There were expectations for UST to preserve its USD-peg. By using algorithms and trade rewards. Including a companion coin called Luna, constructed on the Terra blockchain. They expected UST to preserve its dollar peg utilizing algorithms and trade incenives.
Also, they made a companion coin called Luna on the Terra blockchain. It gained traction once users discovered that lending it on Terra’s Anchor Protocol might earn them up to 20% interest. But, selling pressure created a “death spiral” earlier in May. It plummeted UST and Luna and wiped out over 40B dollars in market value. Many coins have fallen in value due to the collapse of the market.
Terra’s Problems Are Being Investigated
According to Nansen, they reject the conventional narrative. The one claims that a single attacker was attempting to undermine UST from 7th-11th May. The de-peg of UST could have resulted from different well-funded corporations’ investment options.
It helps to follow risk-management limitations. Or otherwise, reduce UST allocations put in Anchor. But, to get conducted in unpredictable macroeconomic and market situations. Nansen believes the coin’s downfall resulted from the breaching of the coin’s $1-to-$1 peg to the USD. Even if you don’t want to trade, deliberately disrupt them.
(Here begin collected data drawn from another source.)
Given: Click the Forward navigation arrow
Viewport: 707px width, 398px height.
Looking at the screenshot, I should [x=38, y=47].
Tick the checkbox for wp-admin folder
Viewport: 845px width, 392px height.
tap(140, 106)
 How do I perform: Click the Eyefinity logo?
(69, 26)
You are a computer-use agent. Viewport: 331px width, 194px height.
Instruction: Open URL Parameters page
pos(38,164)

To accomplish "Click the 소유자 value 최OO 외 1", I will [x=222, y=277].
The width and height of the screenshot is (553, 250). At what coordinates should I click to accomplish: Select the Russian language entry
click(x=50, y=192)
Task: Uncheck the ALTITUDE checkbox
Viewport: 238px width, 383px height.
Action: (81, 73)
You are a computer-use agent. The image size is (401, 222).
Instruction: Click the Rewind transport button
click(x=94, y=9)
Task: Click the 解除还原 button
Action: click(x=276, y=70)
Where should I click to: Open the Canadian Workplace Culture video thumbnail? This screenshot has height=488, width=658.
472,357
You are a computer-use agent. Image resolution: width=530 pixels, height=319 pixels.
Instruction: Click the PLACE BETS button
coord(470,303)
Nansen’s Investigation into the UST Peg Drop
Nasen found that certain users gained from arbitrage bets. On the difference in UST’s price on the Curve lending app. But against centralized and decentralized exchanges. After Do Kwon mocked users’ worries in a tweet, the Curve inflows and outflows debate heated up.
Curve acquired 150M UST from a wallet linked to the LFG. Kwon was one of the founders. He was also in charge of UST’s peg protection. 4 wallet addresses, one of which had relations to Celsius, then sent 105M UST to Curve. The back-and-forth lasted into the morning of 8th May, Nansen said. He added that LFG retaliated by withdrawing USTs.
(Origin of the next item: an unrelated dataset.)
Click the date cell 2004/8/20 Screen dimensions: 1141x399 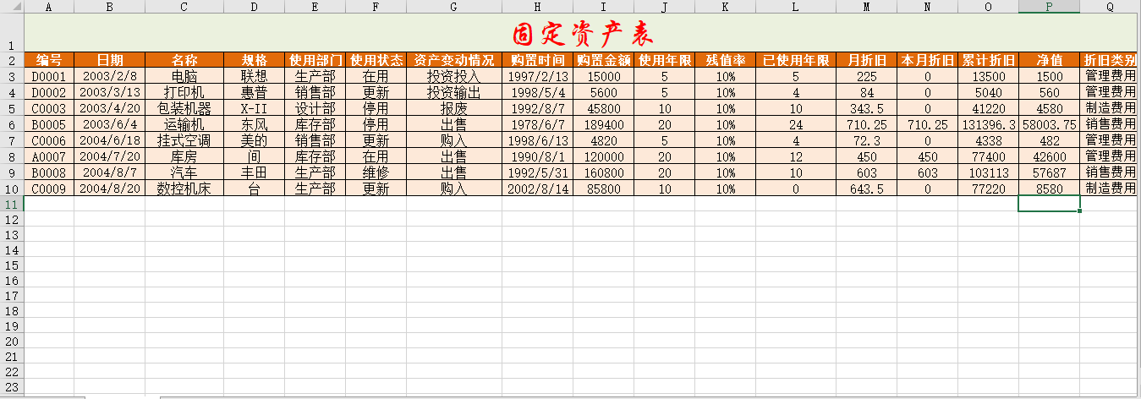pyautogui.click(x=109, y=189)
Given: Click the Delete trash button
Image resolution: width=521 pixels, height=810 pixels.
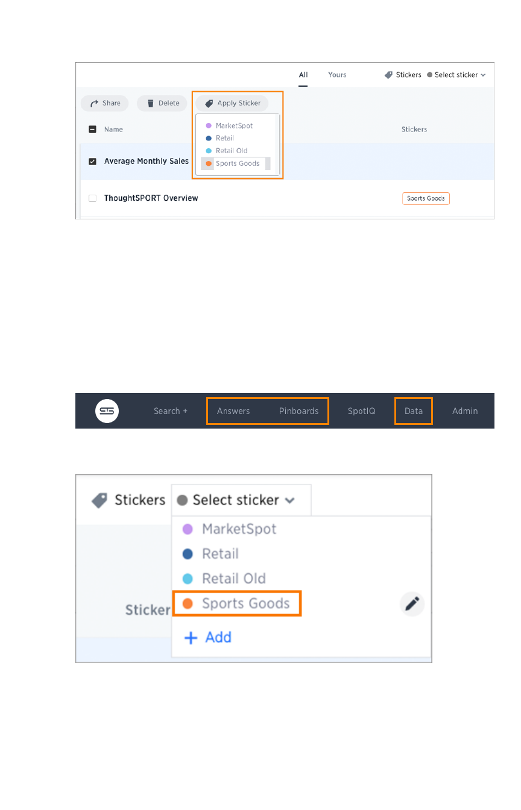Looking at the screenshot, I should 162,103.
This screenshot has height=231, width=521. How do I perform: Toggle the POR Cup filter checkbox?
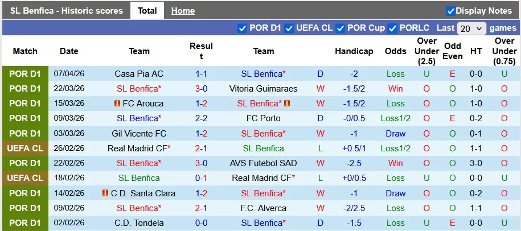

Investors started withdrawing UST from Anchor Protocol. Moving the funds to ETH using the Wormhole bridge. They used Curve’s arbitrage between centralized and decentralized exchanges to make money. To buy and sell large amounts of UST for other stablecoins. This year, Nansen claims that outflows from Anchor began in mid-April.
Nansen says wallet addresses related to Celsius had a major effect on the UST de-pegging. There’s an estimation that both addresses accounted for the majority of the withdrawals. They amounted to around 420M UST from Anchor for 15 actions. This wallet’s activity led to the de-pegging. Celsius was an important counterparty in those transactions.